Consider another, very important decision: in the Texas congressional redistricting case. The Court left open the theory that partisan gerrymandering may go too far but did not encourage further debate about it, it paid tribute to legislative supremacy in this field to displace judicial result, and it made modest use of judicial authority to protect minority voters.

In three high-profile cases on criminal law, the Wilkinson perception holds: Hudson v. Michigan, on the use of evidence gathered after a violation of the police “knock-and-announce” rule, Georgia v. Randolph, on the scope of consent to a police search; and House v. Bell, on the treatment of evidence that may show a convicted individual was innocent of the crime. In each, the Court resisted the extremes that were asserted by some of the Justices, and kept the outcome somewhere near the middle of judicial theory and practical outcome.

The pattern is the same in the Vermont campaigm finance cases, in the major ruling on the Clean Water Act (Rapanos v. United States), and in the surprisingly narrow ruling on abortion rights in Ayotte v. Planned Parenthood.

Of course, in several of those actions, one can readily see the key role of Justice Kennedy — writing for a shifting majority, or being the object of conspicuous effort to hold or attract his vote. But the complexity of the decisions suggests a dynamic of difference-splitting involving a number of Justices, with a clear — and differing — majority working to avoid extremes.

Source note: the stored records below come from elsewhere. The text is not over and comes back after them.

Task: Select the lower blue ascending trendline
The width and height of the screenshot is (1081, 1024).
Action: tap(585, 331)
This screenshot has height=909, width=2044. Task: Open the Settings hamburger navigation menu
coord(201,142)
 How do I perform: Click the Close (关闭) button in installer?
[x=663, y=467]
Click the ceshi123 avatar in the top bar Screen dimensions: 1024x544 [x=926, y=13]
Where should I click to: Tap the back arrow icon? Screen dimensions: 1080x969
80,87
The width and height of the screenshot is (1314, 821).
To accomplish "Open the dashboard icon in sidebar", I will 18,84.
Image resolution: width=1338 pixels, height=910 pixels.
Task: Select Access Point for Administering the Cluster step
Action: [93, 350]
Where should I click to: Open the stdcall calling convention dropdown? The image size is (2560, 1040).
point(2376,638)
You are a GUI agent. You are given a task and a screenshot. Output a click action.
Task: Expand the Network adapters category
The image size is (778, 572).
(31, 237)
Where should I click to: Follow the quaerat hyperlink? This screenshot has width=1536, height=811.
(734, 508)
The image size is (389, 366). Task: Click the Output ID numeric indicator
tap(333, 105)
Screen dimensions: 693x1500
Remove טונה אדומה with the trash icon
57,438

If splitting-the-difference is the dominant judicial ethic in this Court, it may be the result more often of necessity than of choice. When there are such pronounced differences in judicial philosophy within the Court, as there clearly are, “massing the Court” for an outcome necessarily involves reaching for something that approximates the middle.

This puts a premium on a Justice or Justices who might be capable of submerging otherwise-strong personal philosophy in the search for common ground, or perhaps the least common denominator. Kennedy, of course, is demonstrably capable of that, but so is Justice John Paul Stevens and Justice Stephen G. Breyer, and, now and then, Justices Ruth Bader Ginsburg and David H. Souter. There are signs that Chief Justice John G. Roberts, Jr., may be inclined in that direction, too.

What might emerge, then, is an array on this Court of looser coalitions — Stevens, Ginsburg and Souter on the more liberal end but not immovably so, Kennedy, Breyer and the Chief Justice forming something of a pragmatic middle, new Justice Samuel A. Alito, Jr., drawn to the conservative side but not totally ready to line up with the two predictable occupants of that bloc, Justices Antonin Scalia and Clarence Thomas.

That would be a less predictable Court. But, perhaps, not a Court very much different from the one that sat in the concluding years of the Rehnquist era, as portrayed by Judge Wilkinson.